As you can see from the title I am Confused. I don't mean I´m confused about some dumb stuff like the difference between baking soda and baking powder. Although that is a tricky topic and I am still confused. Anyways, the main point is I´m confused. You may be asking, ¨What are you confused about?¨, well thanks for asking. I am confused about many things something I really wanted to talk about is my gender. I don't know what I am. People might say I'm non-binary, but I feel like thatś not it but you never really know.

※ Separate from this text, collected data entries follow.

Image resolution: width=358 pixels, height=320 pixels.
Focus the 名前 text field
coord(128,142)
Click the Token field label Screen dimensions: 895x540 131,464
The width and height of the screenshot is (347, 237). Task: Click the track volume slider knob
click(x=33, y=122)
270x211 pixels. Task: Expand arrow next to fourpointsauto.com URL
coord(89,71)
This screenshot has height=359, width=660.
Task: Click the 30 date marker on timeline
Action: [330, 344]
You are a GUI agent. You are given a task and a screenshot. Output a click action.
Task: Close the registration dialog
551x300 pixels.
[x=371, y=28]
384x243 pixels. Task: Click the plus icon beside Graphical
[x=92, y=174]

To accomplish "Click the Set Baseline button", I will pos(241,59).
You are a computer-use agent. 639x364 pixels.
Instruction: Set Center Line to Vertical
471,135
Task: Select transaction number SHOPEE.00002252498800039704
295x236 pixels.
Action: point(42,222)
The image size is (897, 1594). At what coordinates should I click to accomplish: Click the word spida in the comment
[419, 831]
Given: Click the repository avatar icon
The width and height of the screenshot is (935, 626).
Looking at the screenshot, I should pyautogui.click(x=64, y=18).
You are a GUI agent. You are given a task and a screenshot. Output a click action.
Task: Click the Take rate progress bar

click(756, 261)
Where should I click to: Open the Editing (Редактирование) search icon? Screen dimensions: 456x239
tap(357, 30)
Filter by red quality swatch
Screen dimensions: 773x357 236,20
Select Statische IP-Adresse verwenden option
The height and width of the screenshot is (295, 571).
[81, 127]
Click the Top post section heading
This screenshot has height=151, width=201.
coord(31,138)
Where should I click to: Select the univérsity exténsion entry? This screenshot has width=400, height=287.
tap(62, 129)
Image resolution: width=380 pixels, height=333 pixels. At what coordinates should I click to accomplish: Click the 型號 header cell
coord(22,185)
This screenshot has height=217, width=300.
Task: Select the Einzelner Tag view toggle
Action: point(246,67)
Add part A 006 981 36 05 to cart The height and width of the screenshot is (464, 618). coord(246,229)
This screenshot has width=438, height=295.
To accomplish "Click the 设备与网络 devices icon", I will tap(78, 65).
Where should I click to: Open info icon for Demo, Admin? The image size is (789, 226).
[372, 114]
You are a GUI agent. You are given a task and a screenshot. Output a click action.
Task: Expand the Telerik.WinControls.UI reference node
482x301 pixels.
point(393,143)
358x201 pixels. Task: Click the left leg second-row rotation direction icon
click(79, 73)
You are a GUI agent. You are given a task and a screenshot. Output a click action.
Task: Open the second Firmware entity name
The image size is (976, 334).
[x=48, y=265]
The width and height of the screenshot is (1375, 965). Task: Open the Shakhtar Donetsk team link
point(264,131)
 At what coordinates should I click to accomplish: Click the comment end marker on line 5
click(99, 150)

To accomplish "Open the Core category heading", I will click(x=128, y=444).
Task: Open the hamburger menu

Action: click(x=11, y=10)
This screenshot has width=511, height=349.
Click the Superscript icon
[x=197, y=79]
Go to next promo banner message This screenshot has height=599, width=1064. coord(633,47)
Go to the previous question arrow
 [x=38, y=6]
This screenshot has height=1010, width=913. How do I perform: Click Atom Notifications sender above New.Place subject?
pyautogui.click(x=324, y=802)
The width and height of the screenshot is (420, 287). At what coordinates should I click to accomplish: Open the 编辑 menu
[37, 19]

I am confused. This happens with many people. So, if you're reading this right now and are thinking the same thing, you are not alone. I was born a female as that's what the doctor said. But, sometimes I feel masculine. But, I don't always feel that way sometimes I feel feminine. Sometimes I don't feel either way and just feel like a non existing gender that hasn't been discovered yet. Its weird and confusing. For example, one day I feel like I want to wear a dress and makeup generally feel girly. But, then the next day I want to make my breast size smaller and make them less visible. I want to wear ¨manly¨ clothes as people like to call it, which I don't like how it's used but I guess that's that.
I was raised with stereotypes of women do this and play with this and men do this and play with this. It makes me mad because if a little boy wants to play with a doll let him play with the doll. Me being born as a female is difficult, I am expected to wear dresses and play with barbies. Or clean and serve men. Give the men what they want and not what i feel comfortable with.